Exercise brief: Find the line that contains "Open the map layers panel icon", then repeat it and each line after it to the end of the records, exactly.

Dataset entries:
▬▬▬▬▬▬▬▬▬▬

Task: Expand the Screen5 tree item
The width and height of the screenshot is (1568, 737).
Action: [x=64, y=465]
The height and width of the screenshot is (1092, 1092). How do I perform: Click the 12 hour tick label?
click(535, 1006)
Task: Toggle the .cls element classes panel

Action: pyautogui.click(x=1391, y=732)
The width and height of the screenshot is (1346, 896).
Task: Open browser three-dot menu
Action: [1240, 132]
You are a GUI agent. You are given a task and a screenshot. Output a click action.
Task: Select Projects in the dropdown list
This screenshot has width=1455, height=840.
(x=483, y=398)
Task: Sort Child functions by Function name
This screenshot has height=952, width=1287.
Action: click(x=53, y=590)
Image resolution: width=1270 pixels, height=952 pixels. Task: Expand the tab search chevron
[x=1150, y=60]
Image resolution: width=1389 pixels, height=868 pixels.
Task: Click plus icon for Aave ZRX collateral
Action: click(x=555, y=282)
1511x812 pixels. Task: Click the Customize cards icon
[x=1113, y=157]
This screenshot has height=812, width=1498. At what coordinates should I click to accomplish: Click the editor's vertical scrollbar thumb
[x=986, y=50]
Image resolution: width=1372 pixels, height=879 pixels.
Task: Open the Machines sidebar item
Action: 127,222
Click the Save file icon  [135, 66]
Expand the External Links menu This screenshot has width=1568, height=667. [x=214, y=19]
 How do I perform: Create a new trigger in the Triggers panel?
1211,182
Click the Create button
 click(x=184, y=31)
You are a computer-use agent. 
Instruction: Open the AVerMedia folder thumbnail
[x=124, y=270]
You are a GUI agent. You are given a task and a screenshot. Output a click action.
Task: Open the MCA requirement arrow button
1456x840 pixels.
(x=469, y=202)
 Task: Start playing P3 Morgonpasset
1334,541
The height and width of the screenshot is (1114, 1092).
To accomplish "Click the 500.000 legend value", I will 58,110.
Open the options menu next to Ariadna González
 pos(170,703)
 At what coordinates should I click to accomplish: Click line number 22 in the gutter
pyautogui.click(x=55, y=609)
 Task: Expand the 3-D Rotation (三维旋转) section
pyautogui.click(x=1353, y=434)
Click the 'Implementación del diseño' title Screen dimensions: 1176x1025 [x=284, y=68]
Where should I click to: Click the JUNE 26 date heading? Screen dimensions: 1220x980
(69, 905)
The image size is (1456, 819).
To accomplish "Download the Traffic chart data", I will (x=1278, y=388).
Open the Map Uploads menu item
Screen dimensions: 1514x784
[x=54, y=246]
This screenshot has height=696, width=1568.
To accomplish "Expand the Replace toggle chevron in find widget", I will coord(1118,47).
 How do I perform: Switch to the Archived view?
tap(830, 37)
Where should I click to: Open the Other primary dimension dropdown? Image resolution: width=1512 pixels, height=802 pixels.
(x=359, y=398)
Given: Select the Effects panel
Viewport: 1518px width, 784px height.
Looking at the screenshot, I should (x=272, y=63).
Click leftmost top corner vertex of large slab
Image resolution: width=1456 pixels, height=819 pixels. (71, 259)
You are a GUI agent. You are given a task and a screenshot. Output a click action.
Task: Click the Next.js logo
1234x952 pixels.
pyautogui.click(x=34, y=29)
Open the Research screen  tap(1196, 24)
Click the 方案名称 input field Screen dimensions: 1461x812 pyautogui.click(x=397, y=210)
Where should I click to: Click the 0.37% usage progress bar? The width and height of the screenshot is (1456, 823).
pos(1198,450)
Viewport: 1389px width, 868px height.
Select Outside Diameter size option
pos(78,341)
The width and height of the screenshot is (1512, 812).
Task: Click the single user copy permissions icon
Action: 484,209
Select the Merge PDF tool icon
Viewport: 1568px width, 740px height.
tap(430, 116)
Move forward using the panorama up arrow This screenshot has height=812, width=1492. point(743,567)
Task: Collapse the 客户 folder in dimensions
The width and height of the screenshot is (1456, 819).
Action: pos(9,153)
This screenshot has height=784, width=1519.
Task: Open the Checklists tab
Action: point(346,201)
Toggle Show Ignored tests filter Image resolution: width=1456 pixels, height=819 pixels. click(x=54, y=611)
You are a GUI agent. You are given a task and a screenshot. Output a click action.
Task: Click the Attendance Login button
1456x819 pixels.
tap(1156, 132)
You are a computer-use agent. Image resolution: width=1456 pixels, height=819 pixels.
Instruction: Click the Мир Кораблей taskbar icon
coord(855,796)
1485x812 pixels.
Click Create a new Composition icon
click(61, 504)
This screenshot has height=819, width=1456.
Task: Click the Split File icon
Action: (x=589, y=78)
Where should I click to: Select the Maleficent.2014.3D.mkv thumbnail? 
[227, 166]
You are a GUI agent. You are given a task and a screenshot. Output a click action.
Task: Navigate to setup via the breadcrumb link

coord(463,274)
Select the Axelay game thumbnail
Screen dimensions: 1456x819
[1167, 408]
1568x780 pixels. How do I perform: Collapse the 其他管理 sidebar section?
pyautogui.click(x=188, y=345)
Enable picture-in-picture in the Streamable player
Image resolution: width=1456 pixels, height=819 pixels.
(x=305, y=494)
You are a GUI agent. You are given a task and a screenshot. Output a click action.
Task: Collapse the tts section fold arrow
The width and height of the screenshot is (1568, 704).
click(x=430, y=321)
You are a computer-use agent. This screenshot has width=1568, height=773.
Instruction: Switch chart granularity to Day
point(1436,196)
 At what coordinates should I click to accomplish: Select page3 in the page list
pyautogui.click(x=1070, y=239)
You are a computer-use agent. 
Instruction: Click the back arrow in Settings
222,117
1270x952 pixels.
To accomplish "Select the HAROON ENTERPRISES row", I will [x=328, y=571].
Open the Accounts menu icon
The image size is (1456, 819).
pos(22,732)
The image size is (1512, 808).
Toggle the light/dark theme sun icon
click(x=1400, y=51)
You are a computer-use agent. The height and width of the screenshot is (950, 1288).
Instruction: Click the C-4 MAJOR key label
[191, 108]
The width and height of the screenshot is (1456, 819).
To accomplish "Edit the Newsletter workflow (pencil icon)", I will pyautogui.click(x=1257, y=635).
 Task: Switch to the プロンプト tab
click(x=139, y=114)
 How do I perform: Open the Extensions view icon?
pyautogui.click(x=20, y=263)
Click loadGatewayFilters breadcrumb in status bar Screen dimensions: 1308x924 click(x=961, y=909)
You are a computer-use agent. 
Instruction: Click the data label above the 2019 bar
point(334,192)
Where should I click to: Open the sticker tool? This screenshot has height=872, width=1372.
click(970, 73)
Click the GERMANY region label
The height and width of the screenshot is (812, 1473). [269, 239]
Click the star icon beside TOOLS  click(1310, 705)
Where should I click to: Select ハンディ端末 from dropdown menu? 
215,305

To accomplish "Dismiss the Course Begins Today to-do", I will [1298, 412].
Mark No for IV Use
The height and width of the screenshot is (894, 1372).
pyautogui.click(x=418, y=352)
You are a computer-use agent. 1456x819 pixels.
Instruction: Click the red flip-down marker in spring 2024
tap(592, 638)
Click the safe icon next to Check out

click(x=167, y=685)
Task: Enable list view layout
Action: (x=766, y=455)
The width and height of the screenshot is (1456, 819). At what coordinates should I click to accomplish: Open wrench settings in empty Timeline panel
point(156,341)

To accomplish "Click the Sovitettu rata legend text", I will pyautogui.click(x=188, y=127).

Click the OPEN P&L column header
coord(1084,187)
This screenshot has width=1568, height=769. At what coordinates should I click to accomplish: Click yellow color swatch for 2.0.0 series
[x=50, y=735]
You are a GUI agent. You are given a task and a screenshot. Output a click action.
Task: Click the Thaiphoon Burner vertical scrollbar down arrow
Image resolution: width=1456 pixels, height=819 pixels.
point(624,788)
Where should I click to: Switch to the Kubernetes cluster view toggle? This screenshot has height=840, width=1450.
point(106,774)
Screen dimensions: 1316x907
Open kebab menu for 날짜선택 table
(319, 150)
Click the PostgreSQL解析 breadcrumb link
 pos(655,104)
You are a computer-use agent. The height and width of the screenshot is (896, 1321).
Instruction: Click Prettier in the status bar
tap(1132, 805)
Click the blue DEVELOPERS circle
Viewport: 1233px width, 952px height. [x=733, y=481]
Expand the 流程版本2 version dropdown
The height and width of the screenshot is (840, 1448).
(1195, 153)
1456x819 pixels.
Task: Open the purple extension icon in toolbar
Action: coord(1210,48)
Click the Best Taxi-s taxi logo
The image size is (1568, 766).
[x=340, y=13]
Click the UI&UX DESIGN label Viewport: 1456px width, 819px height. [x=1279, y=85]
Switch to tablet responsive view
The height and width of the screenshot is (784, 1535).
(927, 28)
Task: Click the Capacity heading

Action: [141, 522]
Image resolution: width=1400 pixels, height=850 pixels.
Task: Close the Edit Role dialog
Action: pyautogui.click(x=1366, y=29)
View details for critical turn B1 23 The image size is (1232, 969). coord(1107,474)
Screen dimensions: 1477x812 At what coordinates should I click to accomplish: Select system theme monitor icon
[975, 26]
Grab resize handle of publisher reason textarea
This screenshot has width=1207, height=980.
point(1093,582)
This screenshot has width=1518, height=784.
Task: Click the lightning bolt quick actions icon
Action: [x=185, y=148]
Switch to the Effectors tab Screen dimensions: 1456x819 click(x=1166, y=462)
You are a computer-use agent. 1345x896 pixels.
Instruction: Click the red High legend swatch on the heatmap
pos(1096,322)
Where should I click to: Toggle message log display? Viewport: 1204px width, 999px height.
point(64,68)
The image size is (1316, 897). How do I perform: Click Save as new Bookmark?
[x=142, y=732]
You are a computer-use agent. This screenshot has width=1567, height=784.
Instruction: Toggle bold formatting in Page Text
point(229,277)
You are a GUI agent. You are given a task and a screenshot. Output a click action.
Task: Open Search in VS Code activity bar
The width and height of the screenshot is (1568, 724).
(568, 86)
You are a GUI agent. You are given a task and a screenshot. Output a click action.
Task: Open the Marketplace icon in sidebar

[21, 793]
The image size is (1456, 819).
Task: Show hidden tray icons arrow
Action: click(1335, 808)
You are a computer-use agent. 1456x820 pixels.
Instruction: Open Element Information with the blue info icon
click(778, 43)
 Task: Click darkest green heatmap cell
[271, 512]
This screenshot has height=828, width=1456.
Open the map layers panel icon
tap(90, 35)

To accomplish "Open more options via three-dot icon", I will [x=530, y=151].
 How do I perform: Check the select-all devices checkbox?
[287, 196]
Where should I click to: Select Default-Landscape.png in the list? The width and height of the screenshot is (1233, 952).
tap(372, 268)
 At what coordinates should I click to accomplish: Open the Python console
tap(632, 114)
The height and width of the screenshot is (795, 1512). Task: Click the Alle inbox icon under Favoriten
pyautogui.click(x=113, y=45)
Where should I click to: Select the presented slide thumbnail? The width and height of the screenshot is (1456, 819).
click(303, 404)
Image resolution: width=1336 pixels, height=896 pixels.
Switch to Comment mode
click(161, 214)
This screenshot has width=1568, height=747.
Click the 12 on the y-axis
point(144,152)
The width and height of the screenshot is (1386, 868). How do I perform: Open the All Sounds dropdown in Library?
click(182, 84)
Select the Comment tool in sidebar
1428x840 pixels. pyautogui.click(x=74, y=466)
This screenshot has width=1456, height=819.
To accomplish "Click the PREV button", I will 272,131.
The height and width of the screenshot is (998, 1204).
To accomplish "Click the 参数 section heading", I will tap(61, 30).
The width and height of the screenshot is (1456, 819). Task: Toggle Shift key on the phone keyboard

▬▬▬▬▬▬▬▬▬▬

Problem solution:
Open the map layers panel icon
tap(90, 35)

To accomplish "Open more options via three-dot icon", I will [x=530, y=151].
 How do I perform: Check the select-all devices checkbox?
[287, 196]
Where should I click to: Select Default-Landscape.png in the list? The width and height of the screenshot is (1233, 952).
tap(372, 268)
 At what coordinates should I click to accomplish: Open the Python console
tap(632, 114)
The height and width of the screenshot is (795, 1512). Task: Click the Alle inbox icon under Favoriten
pyautogui.click(x=113, y=45)
Where should I click to: Select the presented slide thumbnail? The width and height of the screenshot is (1456, 819).
click(303, 404)
Image resolution: width=1336 pixels, height=896 pixels.
Switch to Comment mode
click(161, 214)
This screenshot has width=1568, height=747.
Click the 12 on the y-axis
point(144,152)
The width and height of the screenshot is (1386, 868). How do I perform: Open the All Sounds dropdown in Library?
click(182, 84)
Select the Comment tool in sidebar
1428x840 pixels. pyautogui.click(x=74, y=466)
This screenshot has width=1456, height=819.
To accomplish "Click the PREV button", I will 272,131.
The height and width of the screenshot is (998, 1204).
To accomplish "Click the 参数 section heading", I will tap(61, 30).
The width and height of the screenshot is (1456, 819). Task: Toggle Shift key on the phone keyboard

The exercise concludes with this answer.